## Goal of the exercise:
Having located "1500x796 pixels.", write out its line and the remaining lines of the material exactly, the last one included, but not the pictures.

## Recorded data:
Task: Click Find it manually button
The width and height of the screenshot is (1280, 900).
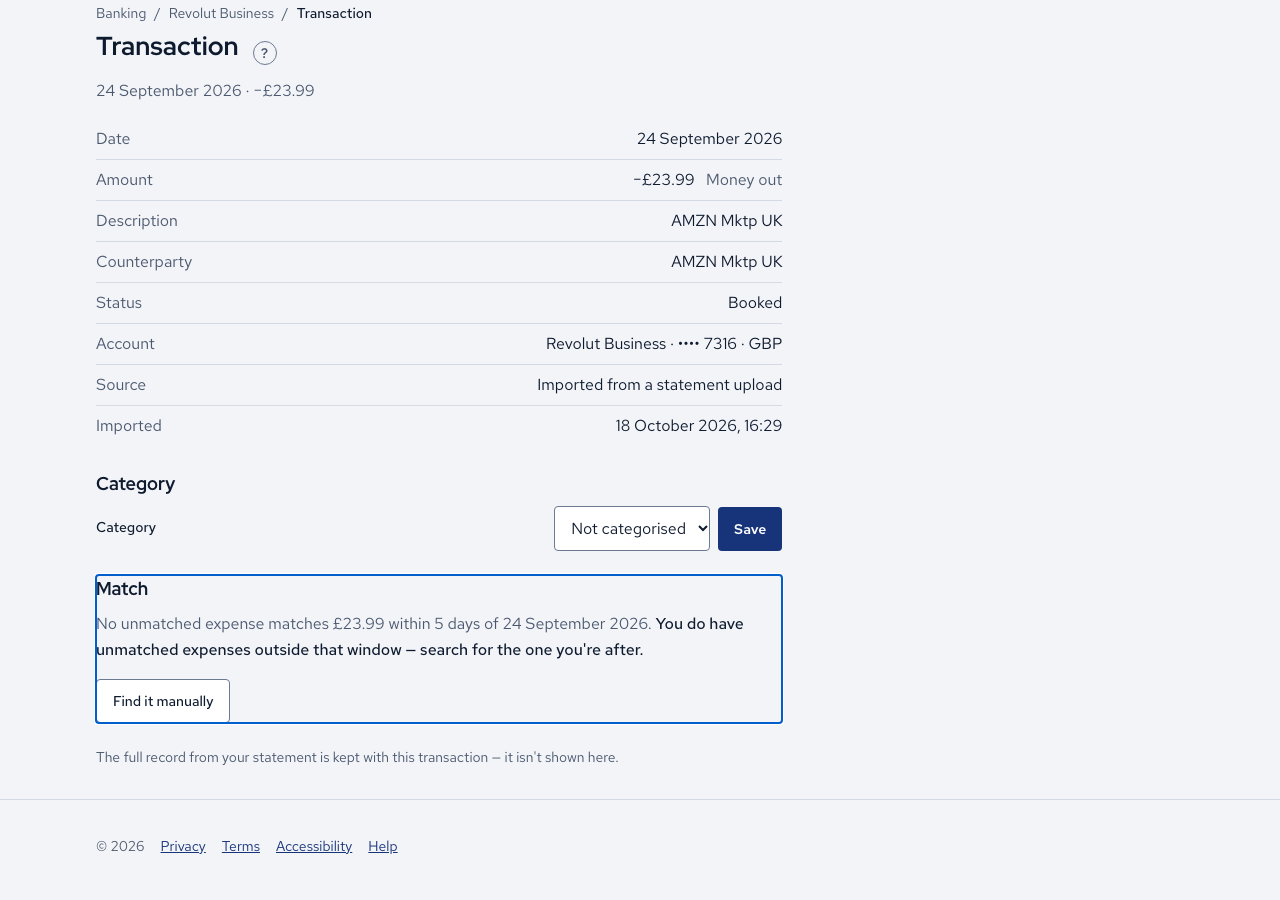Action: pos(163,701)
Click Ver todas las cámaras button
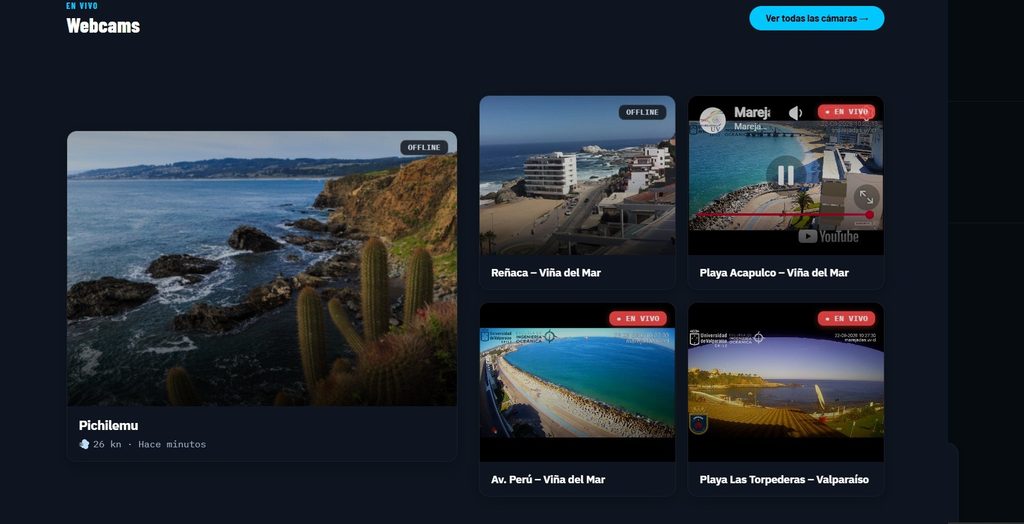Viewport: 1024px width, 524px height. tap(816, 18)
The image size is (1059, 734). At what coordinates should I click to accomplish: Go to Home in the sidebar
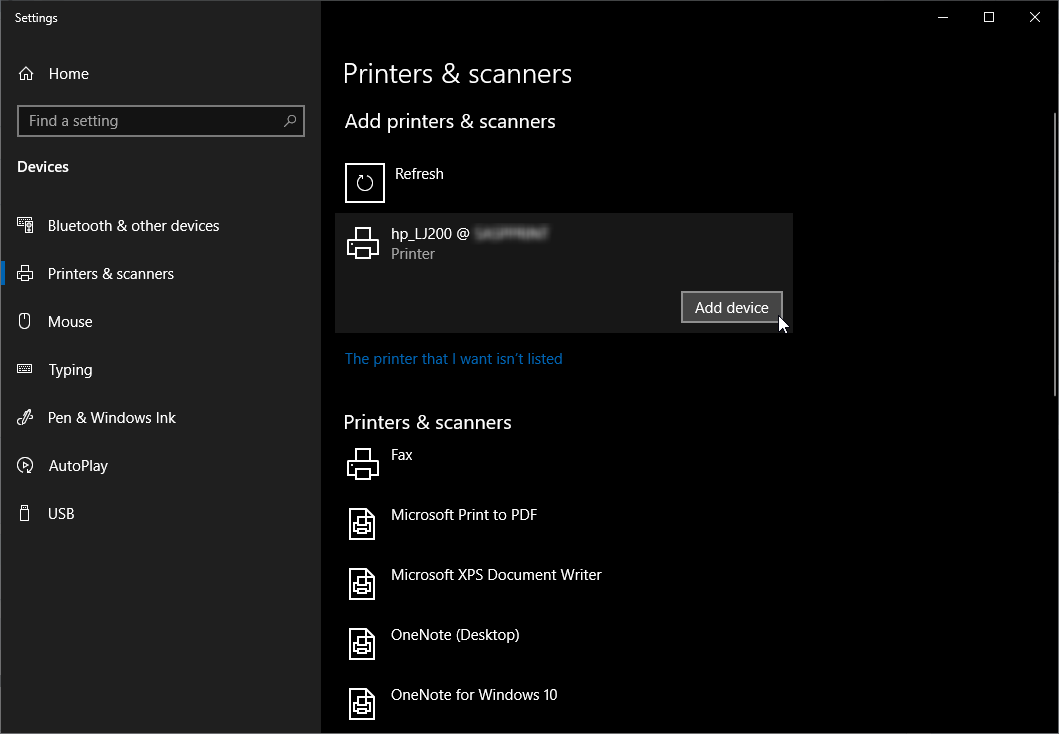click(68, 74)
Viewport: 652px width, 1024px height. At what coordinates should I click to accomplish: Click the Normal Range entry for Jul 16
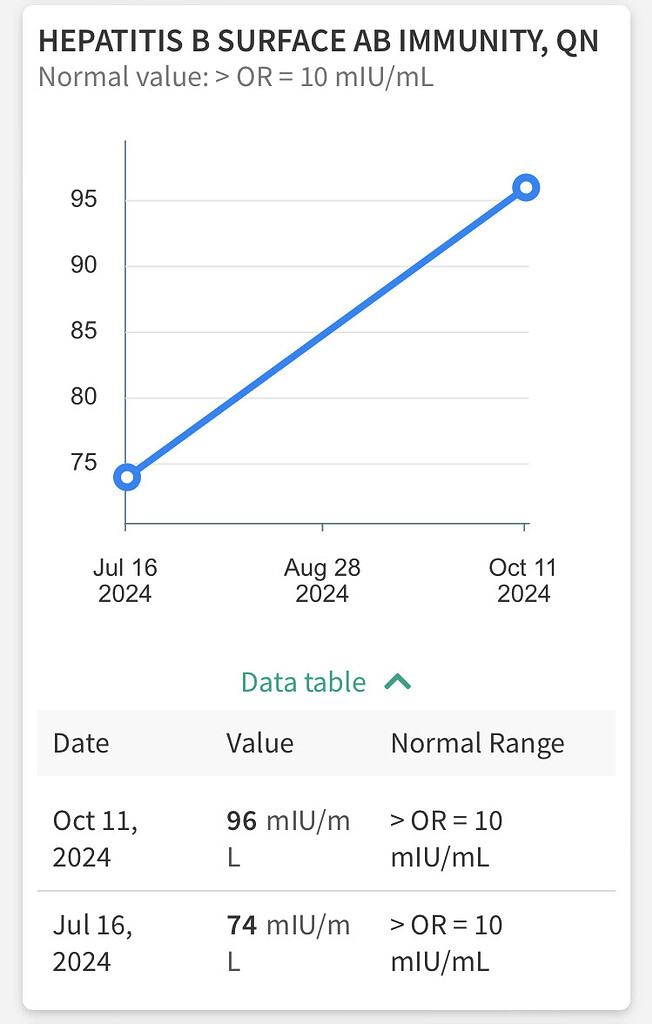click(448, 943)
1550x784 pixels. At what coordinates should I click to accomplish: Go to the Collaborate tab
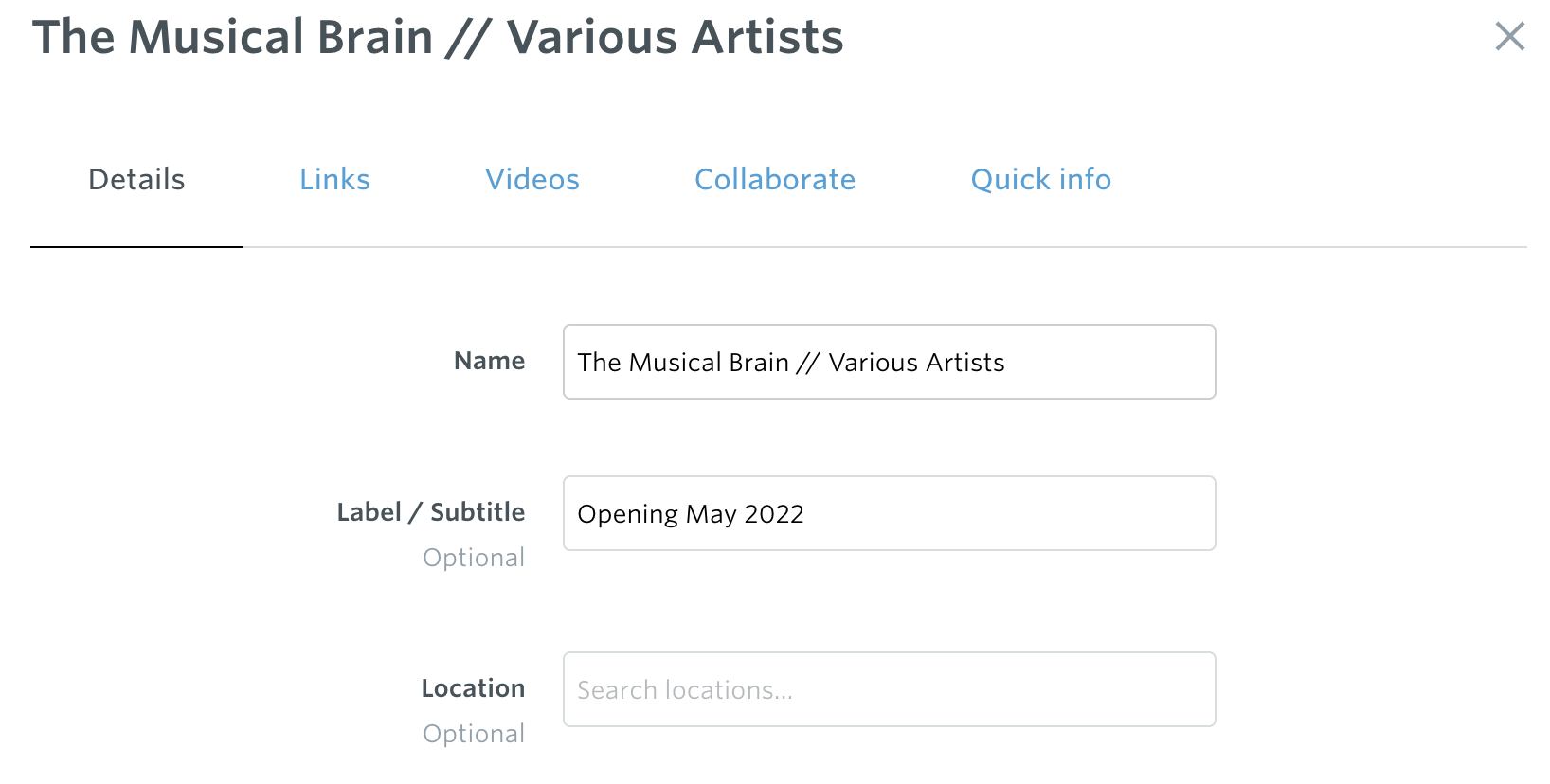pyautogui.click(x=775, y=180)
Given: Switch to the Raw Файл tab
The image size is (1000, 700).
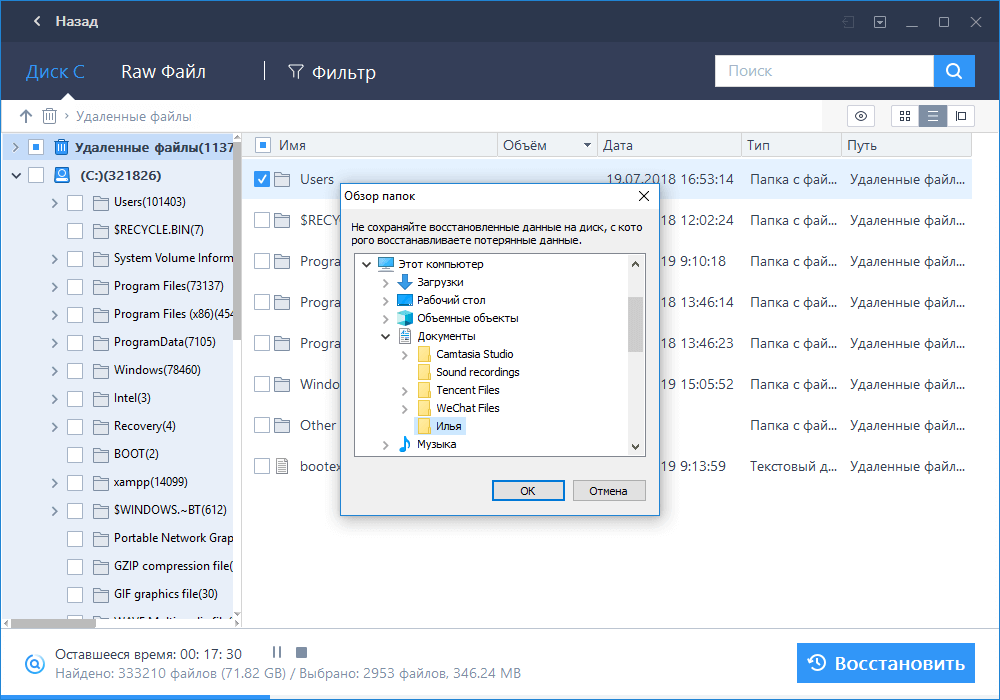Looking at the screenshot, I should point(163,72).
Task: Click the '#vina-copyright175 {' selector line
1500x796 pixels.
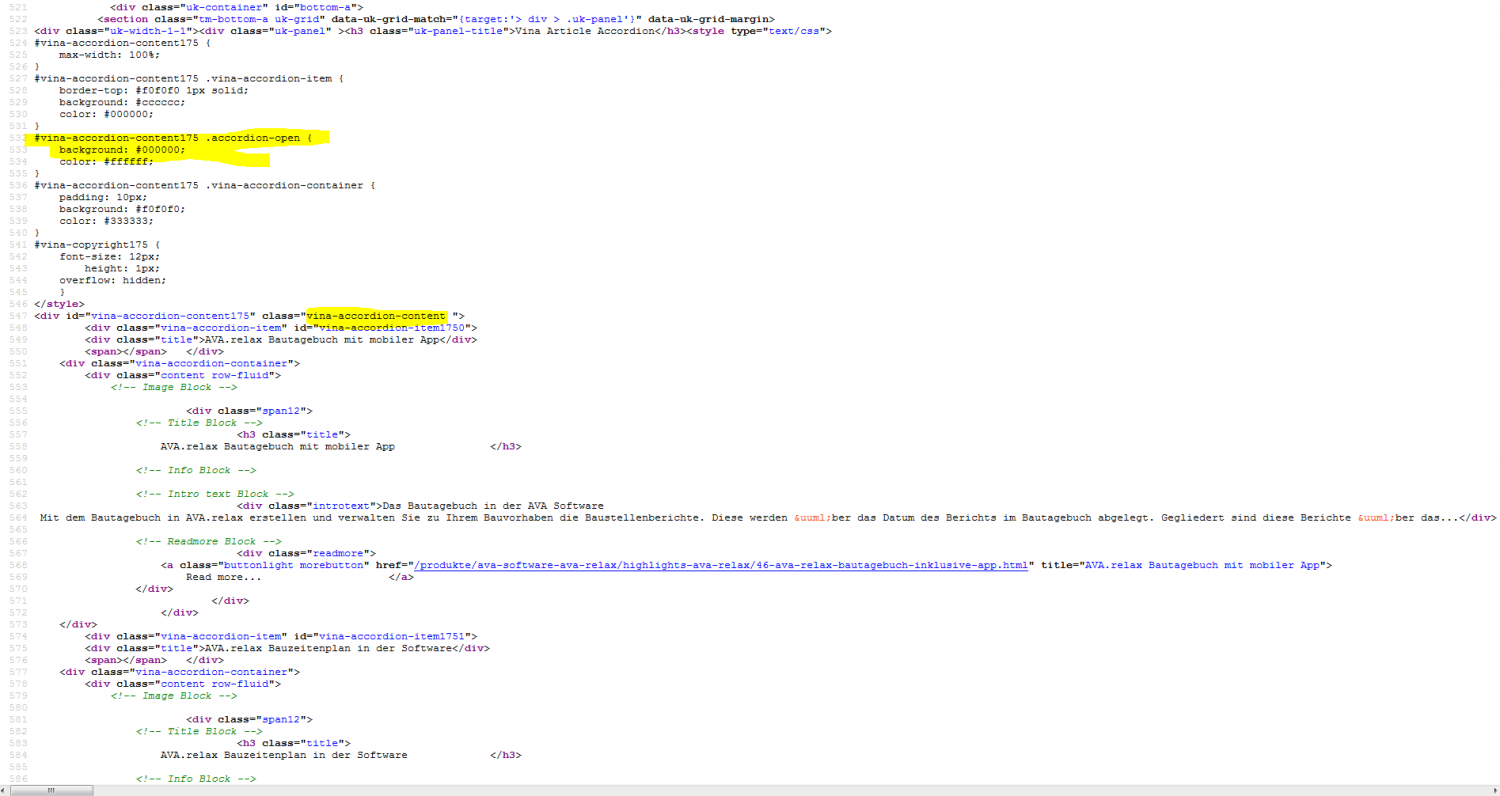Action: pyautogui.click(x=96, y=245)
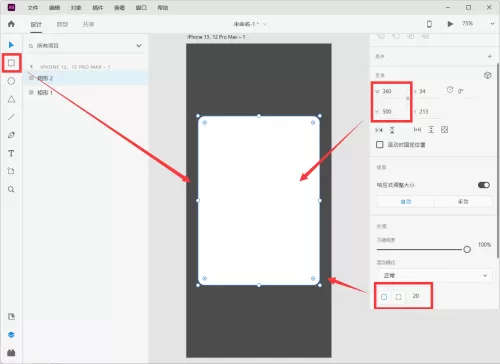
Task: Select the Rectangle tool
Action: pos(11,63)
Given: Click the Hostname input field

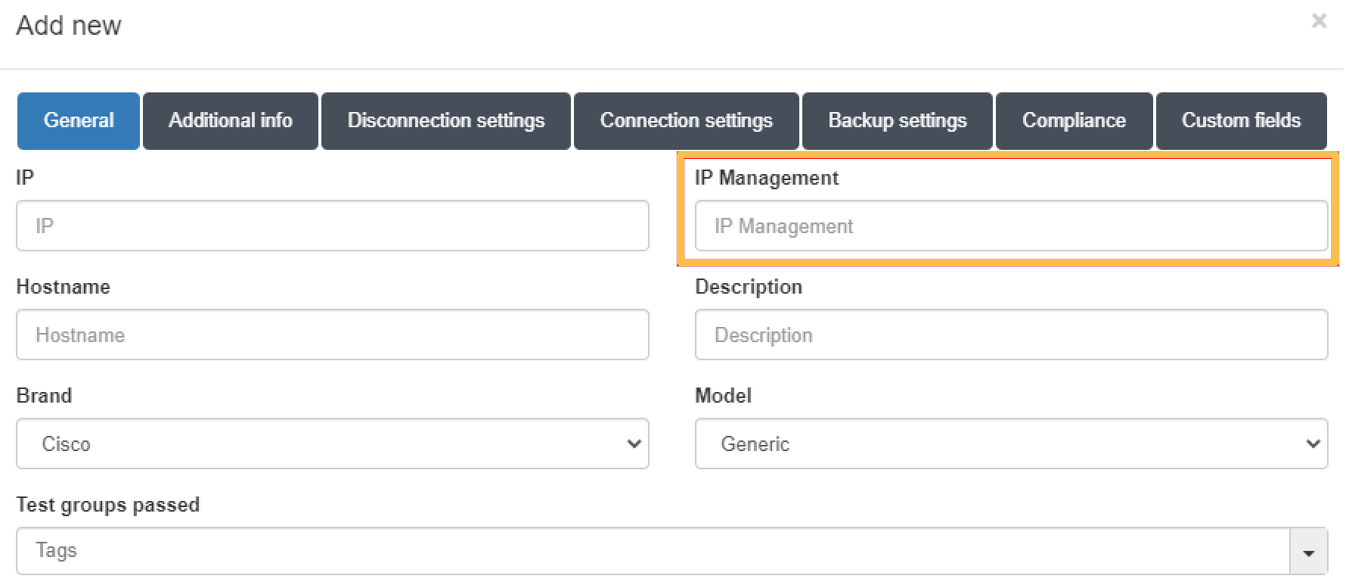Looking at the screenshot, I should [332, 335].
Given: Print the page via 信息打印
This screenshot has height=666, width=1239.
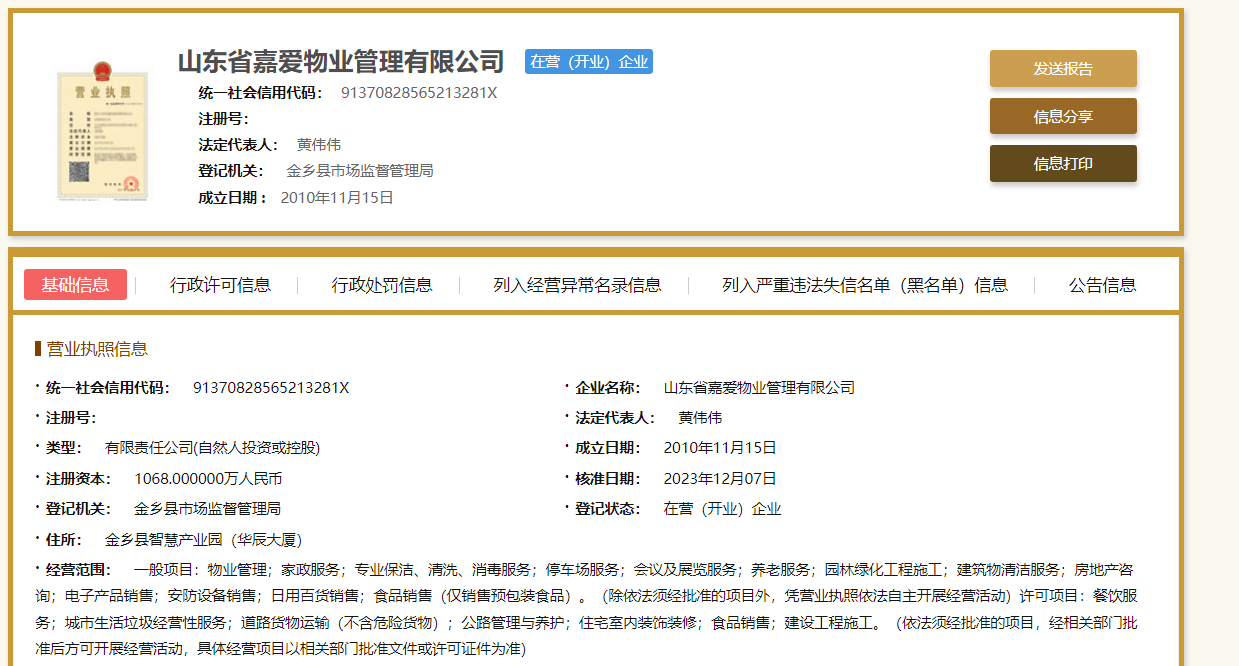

## Response below:
1500x796 pixels.
Action: pyautogui.click(x=96, y=245)
Task: Select the Rectangle tool
Action: pos(11,63)
Given: Click the Hostname input field

Looking at the screenshot, I should [332, 335].
Given: Print the page via 信息打印
This screenshot has height=666, width=1239.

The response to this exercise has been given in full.